Pd, lotta su due fronti

La riflessione di Zingaretti è un commento alla dura alleanza di governo – dura, soprattutto a causa delle quotidiane scermaglie renziane mosse da due obiettivi: continuare la campagna acquisti dei parlamentari di altri partiti (a tutto campo); sbaragliare elettoralmente il Pd per ottenere che solo il suo movimento e la Lega si contendano il campo. La lotta del Pd è quindi su due fronti alla sua destra: quello centrista e su quello di destra radicale. Renzi e Salvini. Questo per il futuro prossimo.

Emilia-RomagnaPer il futuro vicino, ovvero la campagna elettorale nella Regione Emilia-Romagna, la ricerca di “sperimentare alleanze” senza “accordi storici” potrebbe riguardare la sinistra del Pd. Visto che in Regione la lista Bonaccini ha già inglobato i renziani, quel che il Pd dovrebbe fare è aprire il cantiere della alleanze con la sinistra, per esempio la lista Coraggiosa attivata da Elly Schlein, che non è certamente un’avversaria del Pd e non ha altre ambizioni se non dare una possiblità di rappresentanza a quei cittadin*, che sono tanti, che non sentono o non sentono ancora di poter avere fiducia nel Pd – ricordiamo che Bonaccini è stato eletto cinque anni fa con una partecipazione al voto del 37%.

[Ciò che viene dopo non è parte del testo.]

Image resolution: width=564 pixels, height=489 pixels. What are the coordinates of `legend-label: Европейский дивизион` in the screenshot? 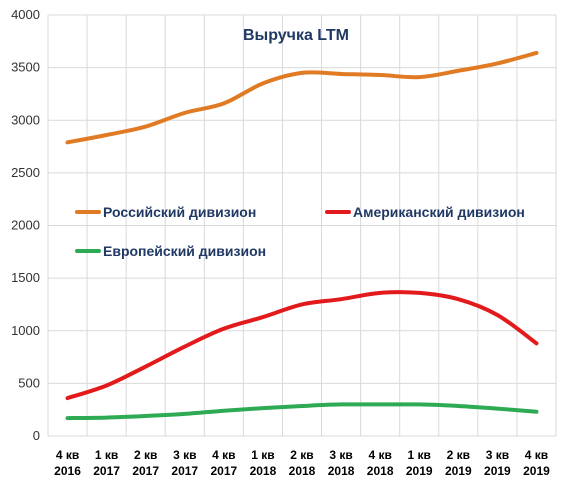 It's located at (184, 251).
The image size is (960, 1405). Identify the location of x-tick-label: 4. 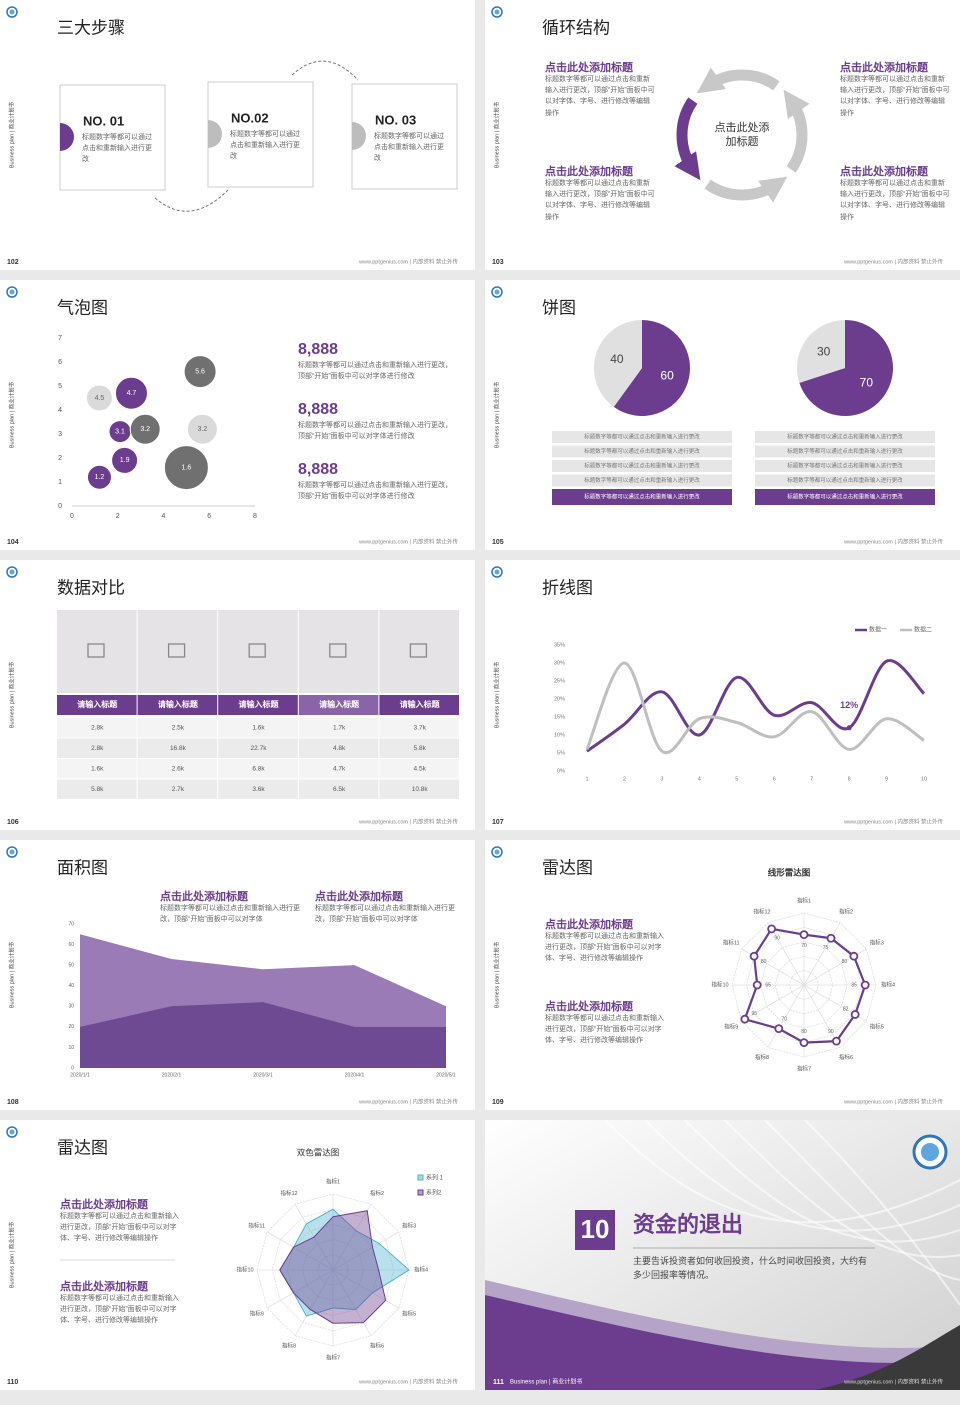
(164, 516).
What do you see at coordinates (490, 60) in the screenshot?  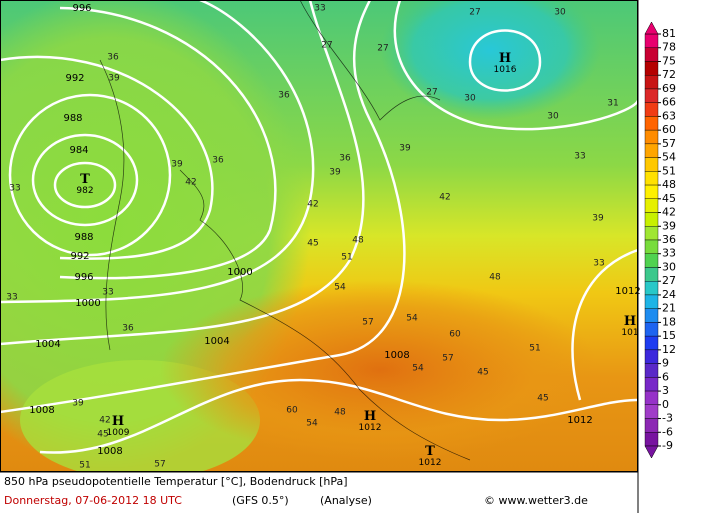 I see `cold-area` at bounding box center [490, 60].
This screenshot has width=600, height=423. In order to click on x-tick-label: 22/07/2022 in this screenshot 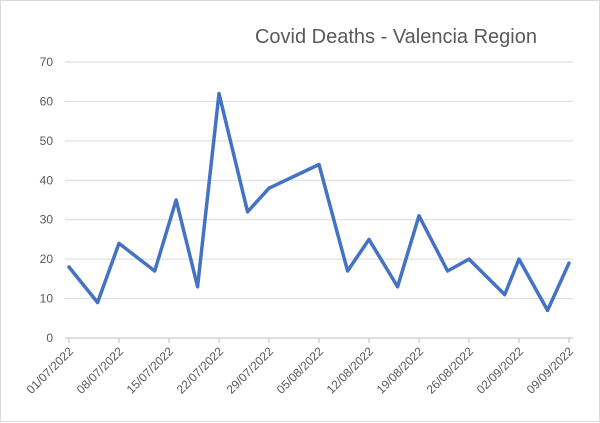, I will do `click(200, 370)`.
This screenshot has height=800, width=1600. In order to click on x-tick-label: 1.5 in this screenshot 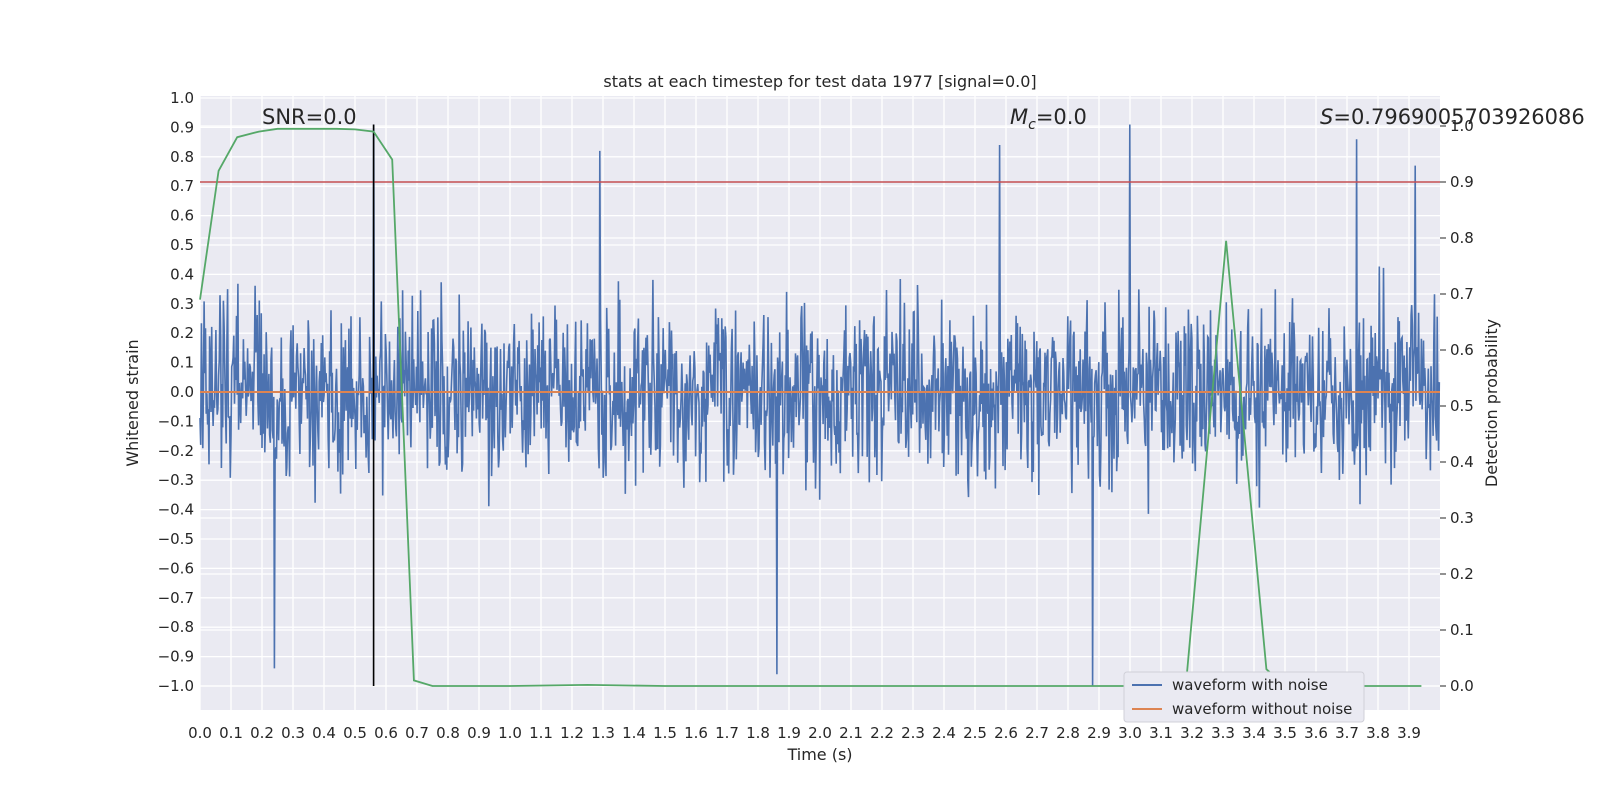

Una politica ragionevole senza manicheismo

Per il futuro vicino e meno vicino, è importante un’altra riflessione di Zingaretti: “Il Pd rifiuta il mito della forza, del machismo tracotante e volgare che la destra ha riproposto. E’ tipico che i dem ricorrano di più alla forza del pensiero femminista, per costruire una società di rispetto dell’altro. Ribaltiamo i miti della destra”. Si tratta di una suggestione di unità nazionale, una promessa di ragionevolezza e di politica come discorso, che espelle il manicheismo, il quale fa parte di una visione religiosa e dunque radicalmente opposizionale.

Certo, un partito che vuole essere un partito e non un movimento populista deve proporsi in questi termini di giudizio politico. Ma attenzione a non cadere nell’eccesso opposto, ovvero a rifiutare di essere “contro”.

Il buon governo, la politica “per” non basta

La campagna elettorale che già infiamma la Regione Emilia-Romagna è stata impostata dalla Lega di Salvini-Borgonzoni come una lotta religiosa tra amici e nemici. E questo è uno stile opposto alla politica democratica e al Pd. Tuttavia, al manicheismo non si può rispondere solo sfoderando il pragmatismo del buon governo regionale. La politica del “per” non basta a contrastare la politica del “contro”.
Occorre anche sapere usare il pedale della contrapposizione contro un avversario che non deve passare, che non deve vincere. Non deve passare perché eminentemente intollerante, e corrotto, perché vergognosamente fazioso e manipolatore dell’opinione dei cittadini, perché dispregiatore della solidarietà sulla quale si regge la cittadinanza democratica. Questi temi “contro” devono essere sfoderati con la stessa chiarezza e forza con la quale si elencano le belle conquiste del buon governo della regione emiliano-romagnola.